- Work instruction:
Please return the material exactly; leave no entry out.

- Information provided:
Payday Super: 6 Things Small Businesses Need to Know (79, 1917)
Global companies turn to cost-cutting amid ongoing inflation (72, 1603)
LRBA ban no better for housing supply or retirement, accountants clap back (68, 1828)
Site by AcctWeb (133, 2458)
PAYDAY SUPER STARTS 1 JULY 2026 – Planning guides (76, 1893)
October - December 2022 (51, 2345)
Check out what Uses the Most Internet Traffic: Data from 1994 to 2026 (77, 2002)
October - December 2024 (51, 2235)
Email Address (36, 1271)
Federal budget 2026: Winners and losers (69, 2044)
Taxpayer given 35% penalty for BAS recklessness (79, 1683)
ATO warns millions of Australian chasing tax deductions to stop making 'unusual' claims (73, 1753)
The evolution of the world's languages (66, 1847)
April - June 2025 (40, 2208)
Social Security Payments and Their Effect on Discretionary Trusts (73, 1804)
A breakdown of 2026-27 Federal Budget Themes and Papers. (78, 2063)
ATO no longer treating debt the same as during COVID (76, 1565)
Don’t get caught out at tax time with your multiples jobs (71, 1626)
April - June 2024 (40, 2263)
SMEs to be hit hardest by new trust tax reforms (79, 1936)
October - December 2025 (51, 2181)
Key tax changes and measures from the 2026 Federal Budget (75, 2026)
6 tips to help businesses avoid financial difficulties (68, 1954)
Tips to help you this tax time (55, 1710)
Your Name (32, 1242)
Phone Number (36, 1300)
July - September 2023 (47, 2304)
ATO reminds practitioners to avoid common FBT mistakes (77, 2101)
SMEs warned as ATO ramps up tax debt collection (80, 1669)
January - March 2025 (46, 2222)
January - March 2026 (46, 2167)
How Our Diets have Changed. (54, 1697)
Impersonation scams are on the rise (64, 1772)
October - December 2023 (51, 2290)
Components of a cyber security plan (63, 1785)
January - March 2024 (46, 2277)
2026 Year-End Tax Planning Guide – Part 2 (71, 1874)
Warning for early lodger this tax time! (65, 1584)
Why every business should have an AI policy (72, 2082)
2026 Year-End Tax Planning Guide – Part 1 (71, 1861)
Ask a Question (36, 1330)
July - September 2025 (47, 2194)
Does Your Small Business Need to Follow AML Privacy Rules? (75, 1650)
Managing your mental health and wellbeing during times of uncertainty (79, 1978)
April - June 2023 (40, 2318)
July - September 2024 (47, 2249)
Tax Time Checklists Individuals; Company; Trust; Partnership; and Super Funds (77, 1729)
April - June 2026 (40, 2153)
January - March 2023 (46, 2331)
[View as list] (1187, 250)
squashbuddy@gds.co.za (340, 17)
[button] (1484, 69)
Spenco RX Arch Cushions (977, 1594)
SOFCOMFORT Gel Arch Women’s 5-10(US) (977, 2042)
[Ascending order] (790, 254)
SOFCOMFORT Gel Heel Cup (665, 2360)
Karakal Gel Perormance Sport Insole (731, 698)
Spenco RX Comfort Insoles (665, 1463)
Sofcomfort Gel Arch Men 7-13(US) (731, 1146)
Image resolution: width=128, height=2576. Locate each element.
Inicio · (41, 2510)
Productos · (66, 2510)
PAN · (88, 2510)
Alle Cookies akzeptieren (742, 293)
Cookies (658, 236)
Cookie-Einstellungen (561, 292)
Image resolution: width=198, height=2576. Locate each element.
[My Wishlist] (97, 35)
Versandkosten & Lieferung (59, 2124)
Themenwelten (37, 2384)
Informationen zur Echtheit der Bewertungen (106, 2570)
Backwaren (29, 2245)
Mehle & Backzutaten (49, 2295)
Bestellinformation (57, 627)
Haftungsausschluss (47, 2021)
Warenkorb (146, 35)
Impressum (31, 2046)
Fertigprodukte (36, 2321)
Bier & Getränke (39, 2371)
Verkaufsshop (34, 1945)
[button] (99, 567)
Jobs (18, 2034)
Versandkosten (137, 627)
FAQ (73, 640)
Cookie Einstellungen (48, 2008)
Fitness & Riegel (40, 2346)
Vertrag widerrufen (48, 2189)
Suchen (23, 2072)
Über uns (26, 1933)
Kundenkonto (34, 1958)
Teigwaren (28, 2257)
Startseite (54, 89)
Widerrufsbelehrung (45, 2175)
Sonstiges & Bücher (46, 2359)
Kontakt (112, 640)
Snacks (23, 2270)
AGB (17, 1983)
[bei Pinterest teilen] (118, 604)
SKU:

- Written answer:
Payday Super: 6 Things Small Businesses Need to Know (79, 1917)
Global companies turn to cost-cutting amid ongoing inflation (72, 1603)
LRBA ban no better for housing supply or retirement, accountants clap back (68, 1828)
Site by AcctWeb (133, 2458)
PAYDAY SUPER STARTS 1 JULY 2026 – Planning guides (76, 1893)
October - December 2022 (51, 2345)
Check out what Uses the Most Internet Traffic: Data from 1994 to 2026 (77, 2002)
October - December 2024 (51, 2235)
Email Address (36, 1271)
Federal budget 2026: Winners and losers (69, 2044)
Taxpayer given 35% penalty for BAS recklessness (79, 1683)
ATO warns millions of Australian chasing tax deductions to stop making 'unusual' claims (73, 1753)
The evolution of the world's languages (66, 1847)
April - June 2025 (40, 2208)
Social Security Payments and Their Effect on Discretionary Trusts (73, 1804)
A breakdown of 2026-27 Federal Budget Themes and Papers. (78, 2063)
ATO no longer treating debt the same as during COVID (76, 1565)
Don’t get caught out at tax time with your multiples jobs (71, 1626)
April - June 2024 (40, 2263)
SMEs to be hit hardest by new trust tax reforms (79, 1936)
October - December 2025 (51, 2181)
Key tax changes and measures from the 2026 Federal Budget (75, 2026)
6 tips to help businesses avoid financial difficulties (68, 1954)
Tips to help you this tax time (55, 1710)
Your Name (32, 1242)
Phone Number (36, 1300)
July - September 2023 (47, 2304)
ATO reminds practitioners to avoid common FBT mistakes (77, 2101)
SMEs warned as ATO ramps up tax debt collection (80, 1669)
January - March 2025 (46, 2222)
January - March 2026 (46, 2167)
How Our Diets have Changed. (54, 1697)
Impersonation scams are on the rise (64, 1772)
October - December 2023 (51, 2290)
Components of a cyber security plan (63, 1785)
January - March 2024 (46, 2277)
2026 Year-End Tax Planning Guide – Part 2 (71, 1874)
Warning for early lodger this tax time! (65, 1584)
Why every business should have an AI policy (72, 2082)
2026 Year-End Tax Planning Guide – Part 1 (71, 1861)
Ask a Question (36, 1330)
July - September 2025 (47, 2194)
Does Your Small Business Need to Follow AML Privacy Rules? (75, 1650)
Managing your mental health and wellbeing during times of uncertainty (79, 1978)
April - June 2023 (40, 2318)
July - September 2024 (47, 2249)
Tax Time Checklists Individuals; Company; Trust; Partnership; and Super Funds (77, 1729)
April - June 2026 (40, 2153)
January - March 2023 (46, 2331)
[View as list] (1187, 250)
squashbuddy@gds.co.za (340, 17)
[button] (1484, 69)
Spenco RX Arch Cushions (977, 1594)
SOFCOMFORT Gel Arch Women’s 5-10(US) (977, 2042)
[Ascending order] (790, 254)
SOFCOMFORT Gel Heel Cup (665, 2360)
Karakal Gel Perormance Sport Insole (731, 698)
Spenco RX Comfort Insoles (665, 1463)
Sofcomfort Gel Arch Men 7-13(US) (731, 1146)
Image resolution: width=128, height=2576. Locate each element.
Inicio · (41, 2510)
Productos · (66, 2510)
PAN · (88, 2510)
Alle Cookies akzeptieren (742, 293)
Cookies (658, 236)
Cookie-Einstellungen (561, 292)
Image resolution: width=198, height=2576. Locate each element.
[My Wishlist] (97, 35)
Versandkosten & Lieferung (59, 2124)
Themenwelten (37, 2384)
Informationen zur Echtheit der Bewertungen (106, 2570)
Backwaren (29, 2245)
Mehle & Backzutaten (49, 2295)
Bestellinformation (57, 627)
Haftungsausschluss (47, 2021)
Warenkorb (146, 35)
Impressum (31, 2046)
Fertigprodukte (36, 2321)
Bier & Getränke (39, 2371)
Verkaufsshop (34, 1945)
[button] (99, 567)
Jobs (18, 2034)
Versandkosten (137, 627)
FAQ (73, 640)
Cookie Einstellungen (48, 2008)
Fitness & Riegel (40, 2346)
Vertrag widerrufen (48, 2189)
Suchen (23, 2072)
Über uns (26, 1933)
Kundenkonto (34, 1958)
Teigwaren (28, 2257)
Startseite (54, 89)
Widerrufsbelehrung (45, 2175)
Sonstiges & Bücher (46, 2359)
Kontakt (112, 640)
Snacks (23, 2270)
AGB (17, 1983)
[bei Pinterest teilen] (118, 604)
SKU:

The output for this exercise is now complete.